The first person to live to age 1,000 probably will turn 60 in 2006. Within 20 years or so, we'll have treatments for aging. Medicine will repair the damage that already has occurred in people who are in their 80s. They'll live on and on with healthy bodies and sharp minds.
Medicine also will keep younger people from aging and getting frail and decrepit. By 2026, people will look forward to an average lifespan of a few thousand years. People will still die, but mainly from accidents - without the downward spiral into debility and dependence.
Sound like hype and junk science?
That's exactly how most experts on human aging describe a fledgling new scientific faction sometimes called the "immortalist movement."
The immortalists argue that aging can be prevented and treated, just like medicine deals with other health problems.
Cambridge University's Aubrey de Grey, one of the leaders, claims it will happen in time for some people alive today. Much of the scientific knowledge, he argues, is already available. And de Grey has mapped out a project, Strategies for Engineered Negligible Senescence (http://www.gen.cam.ac.uk/sens/) to treat and cure aging.

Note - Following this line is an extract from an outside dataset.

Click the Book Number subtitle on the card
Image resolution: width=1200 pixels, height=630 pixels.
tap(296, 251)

The immortalists organized the Methuselah Foundation to encourage medical research on the topic. The foundation itself is doing so with the Methuselah Mouse Prize (www.mprize.org) the world's first scientific prize for research on extending longevity.
Mice, so like people genetically, are the test tubes on four feet for preventing and treating aging. The immortalists hope to develop an immortal mouse within 10 years, and extend the technology to humans within another 10 years.

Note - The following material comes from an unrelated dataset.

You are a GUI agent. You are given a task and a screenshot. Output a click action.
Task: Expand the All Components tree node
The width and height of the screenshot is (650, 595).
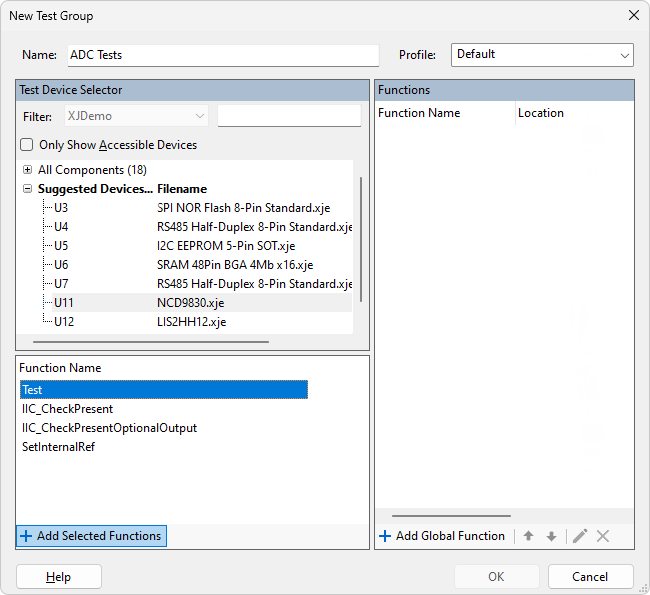(27, 170)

Some of the visionaries behind the X-Prize (which fostered the first private space flight) have signed on. The X Prize Foundation has donated $500,000 toward the Methuselah Mouse Prize, with much more reportedly in the pipeline.
Mainstream experts on aging say we are getting better at enabling people to live longer. The life expectancy of a child born in 1900 was 47 years. Children born in 2006 can look forward to an average of 78 years. Further increases, they say, will be small and slow in arriving - with life expectancy increasing by maybe six years by 2050.

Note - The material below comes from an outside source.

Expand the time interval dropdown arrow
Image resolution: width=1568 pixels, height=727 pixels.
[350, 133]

Nevertheless, the immortalists are organizing conferences, raising public awareness about the possibilities that lie ahead, getting media coverage, and recruiting wealthy donors to fund research.
One of the immortalists, Futurologist Ray Kurzweil, has a New Year's resolution message that will be a winner no matter which side proves correct. Mr. Kurzweil foresaw the Internet's importance in the 1980s and won the National Medal of Technology for a slew of computer-related inventions.
The first step toward those 1,000 years, he says, is to use all the medical knowledge available today to stay alive and healthy so the future can happen to you.
Start by getting a complete medical checkup. Then take the doctor's advice on treatments and changes in your lifestyle. Then stick with them for life.